Граф Л. Н. Толстой | страница 5
Границы нашей статьи не позволяют нам отдаться разбору всех этих противопоставлений, всех этих антиномий, которые так подробно и мастерски, в диалектическом смысле, развиты самим Толстым в его журнале; но что они не могут составлять целей педагогии как науки, это, кажется, очевидно само собою. Это скорее темы для свободного творчества в области литературы и в сфере преподавания. Несколько основных правил, конечно, приведены и нашим автором в виде руководства, как, например, правило о необходимости полной свободы для ученика относительно учителя и полной подчиненности учителя указаниям нравственной природы своих воспитанников, но это правило, как и все другие такого же рода, требуют в применении к делу специальных, художнических способностей. Одного размышления, правильного понимания и добросовестности, обусловливающих хорошее применение научных правил, – для них уже недостаточно. Лучшим свидетельством, что успех школы, построенной на таких основаниях, всегда будет зависеть от лица и творческих сил ее основателя, точь-в-точь как достоинство литературного произведения исключительно зависит от художнических средств самого писателя, служит «Ясная Поляна» Толстого. В этой знаменитой школе полная свобода, предоставленная ученикам, нисколько не разрослась в анархию, беспутное баловство.

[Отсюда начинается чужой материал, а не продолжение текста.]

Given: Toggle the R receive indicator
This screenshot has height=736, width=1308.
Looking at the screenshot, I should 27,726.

Основатель ее находит причину явлений в чувстве меры, свойственной детям вообще, и детям этой местности в особенности; мы имеем полное право думать, что явление это есть результат тех особенных приемов творчества, которые участвовали в созидании школы, без которых немыслимо ее существование в нынешнем своем виде и которых невозможно требовать от каждого распорядителя Народного училища. Впрочем, остается еще вопрос: возможно ли даже и художнику-педагогу сохранить во всей целости предписания поэтической теории народного образования, созданной Толстым? Сам автор ее не вполне верен ей. Несмотря на отвращение его к попыткам прививать воспитанникам собственные духовные наклонности, кто не заметит, что в школе его преимущественно были развиты способы действовать на воображение и фантазию учеников?

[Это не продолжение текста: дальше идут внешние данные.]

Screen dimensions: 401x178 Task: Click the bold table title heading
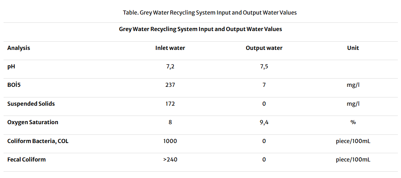(200, 29)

«Ясная Поляна» сделалась, может быть, без ведома учредителя, питомником натуральных поэтов; она тотчас же наполнилась чрезвычайно милыми сочинителями разных возрастов, дети сочиняют взапуски у Толстого – и это очень хорошо: ничто так не приводит к уважению себя, как созданный талант или как уверенность в обладании особенной способности, а уважение к себе крестьянскому мальчику необходимо и для того, чтоб заставить других уважать себя. Но Толстой слишком далеко заходит в радости видеть, как просто и легко школа его производит великих писателей. По поводу произведения одного из своих малолетних поэтов (рассказа «Солдаткино житье»), действительно отличающегося прелестью свежего, только что возникающего наблюдения, вспомоществуемого при этом воспоминанием песенных и сказочных мотивов, он написал в Ясной Поляне статью, заглавие которой уже выражает все ее содержание. Вот оно: «Кому у кого учиться писать – крестьянским ли ребятам у нас, или нам у крестьянских ребят» (Я. П. 1862. Сентябрь). Это не каприз, диалектика, не шутка и не преднамеренный софизм: автор действительно убежден, что литература должна быть сведена на то наивное подсматривание ближайших явлений, каким всегда отличаются умные и даровитые мальчики. Указывая на некоторые страницы «Солдаткина житья», он от души восклицает: «Ничего подобного я не встречал в русской литературе», – как прежде от души говорил о превосходстве своего Фомки перед Гёте (стр. 39 и 47). Толстой не хочет знать, что литератор и не должен так писать, что на порядочной литературе лежит обязанность не только передавать явления с известной теплотой и живостью, но еще отыскивать, какое место они занимают в ряду других явлений и как относятся к высшему, идеальному представлению их самих, к своему нравственному и просветленному типу. Если бы дозволено было приходить к заключениям об убеждениях автора на основании аналогии и сближения, то естественным выводом из всего сказанного было бы, что для Толстого сага, или народная легенда, может заменить историю, песня, складываемая общими силами народа, – личное творчество, примета и пословица – всю пытливую разработку вопросов естественной истории и философии. Туда, по крайней мере, ведет напряженное искание простоты, природных истин, которая может составить и силу писателя, и источник его неоправдываемых увлечений.